A reorder level procedure is a stochastic replenishment method where stock is held before the actual orders come in. Therefore product is Made To Stock! The idea is to deliver to customer orders (or other requests… let’s say from a warehouse or distribution center) from free available inventory; immediately! You should not – and I have seen this many times – wait until you have an order before you trigger any action to replenish and fulfill the order.
Look at the following graphic:
on the upper part you can see an example of a inventory level for a finished product on a timeline. Every time an order comes in, the inventory level drops. Only when an order causes the inventory level to drop below the reorder level, a replenishment is triggered… and only then! And if the reorder level is set (and designed) to have enough inventory within the replenishment lead time, you will not run out of stock.

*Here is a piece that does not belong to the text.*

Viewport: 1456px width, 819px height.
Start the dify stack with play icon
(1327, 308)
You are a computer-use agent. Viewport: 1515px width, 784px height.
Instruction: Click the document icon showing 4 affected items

Any variability can be covered by having a safety stock lift up the reorder level.
If you follow this simple rule you will not run out of stock – within limits of course. And that limit is defined by the service level setting of… 95%? 98%? 99%? careful! the higher the service level, the more stock you’ll carry in safety.
However, if the rules are not followed you might be faced with a situation like the following:
In case the planner waits until the orders come in before the replenishment is triggered, it will be very hard to get the inventory above the reorder level. In that case replenishment is triggered every time an order is placed and the production scheduling people are faced with an insolvable task. Your customer lead time will also be extended from only a few days for delivery, to many weeks including production, raw materials procurement, transport and delivery.
Reorder point processing is a great tool for automated service level and inventory holding optimization; but your planners need to use it the right way.